◆ Directions for this task
Take the line that holds "Given: Enable the 全部 filter option" and every line after it to the end of the entries, and repeat them exactly without the pictures.

(Stored records)
-=-=-

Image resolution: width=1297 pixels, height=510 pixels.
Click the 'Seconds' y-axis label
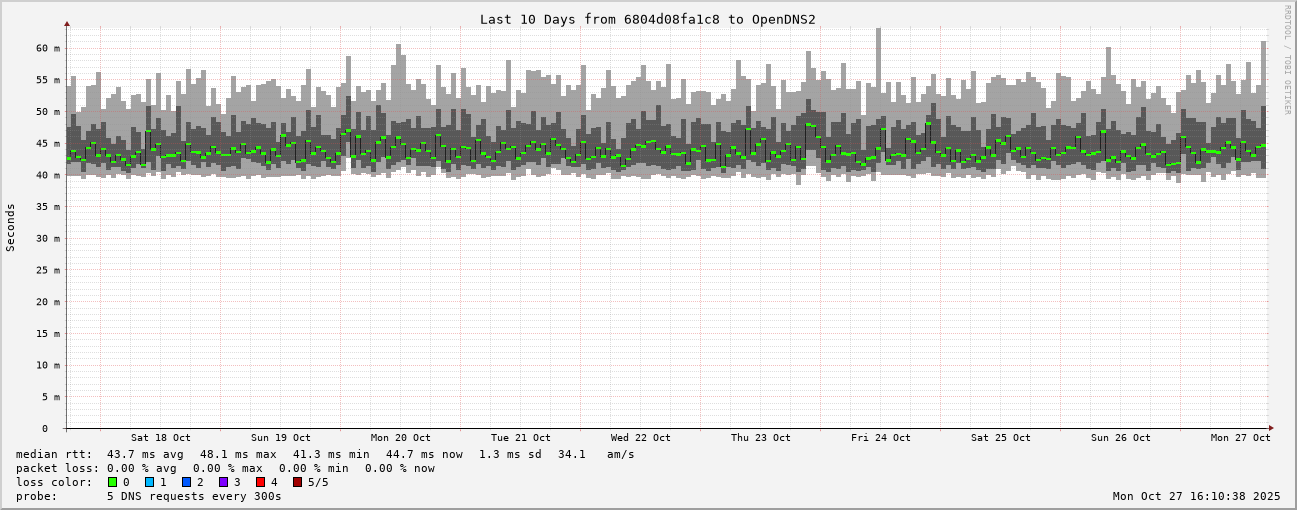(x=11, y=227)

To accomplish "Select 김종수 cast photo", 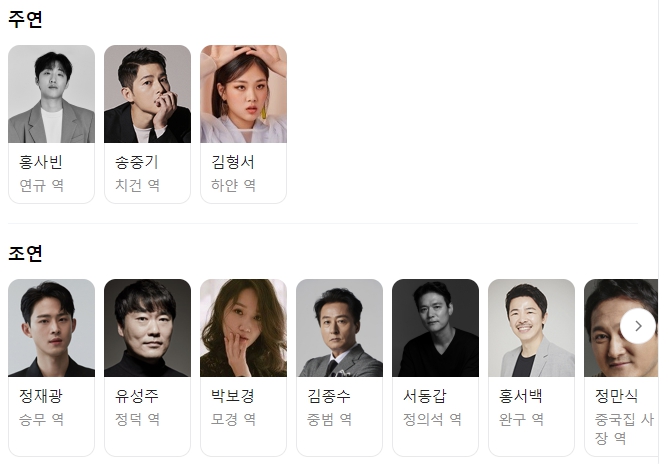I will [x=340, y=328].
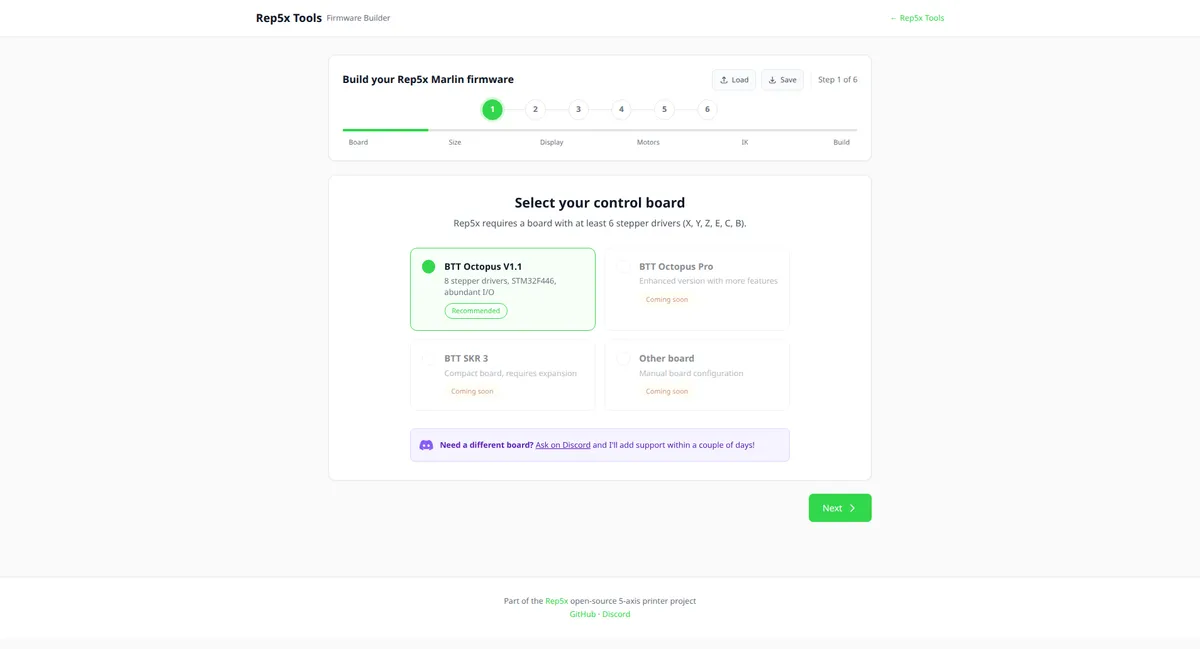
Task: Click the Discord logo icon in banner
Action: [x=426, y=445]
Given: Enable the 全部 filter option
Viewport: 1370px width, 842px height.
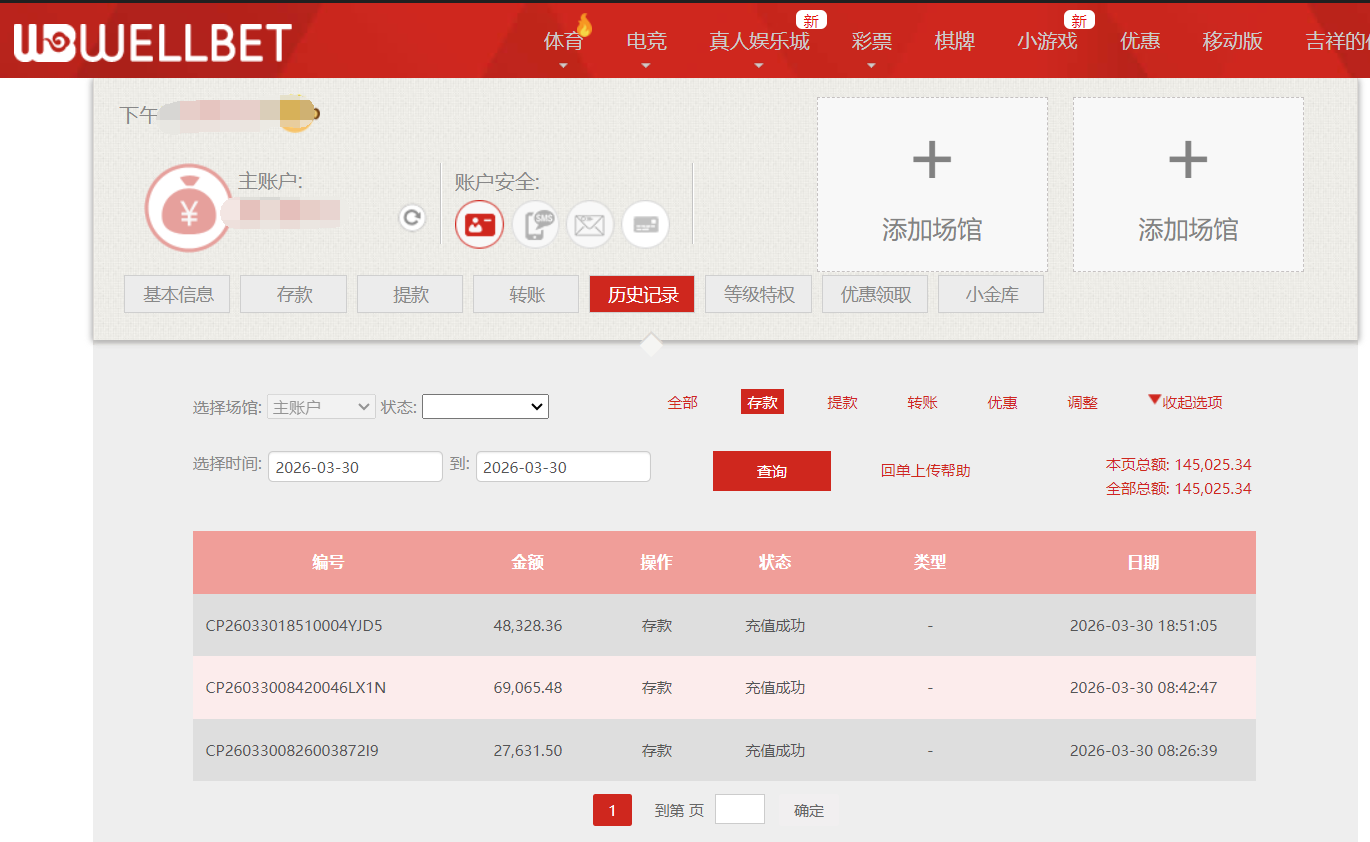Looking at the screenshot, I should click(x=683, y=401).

-=-=-

◆ Task solution
Given: Enable the 全部 filter option
Viewport: 1370px width, 842px height.
Looking at the screenshot, I should click(x=683, y=401).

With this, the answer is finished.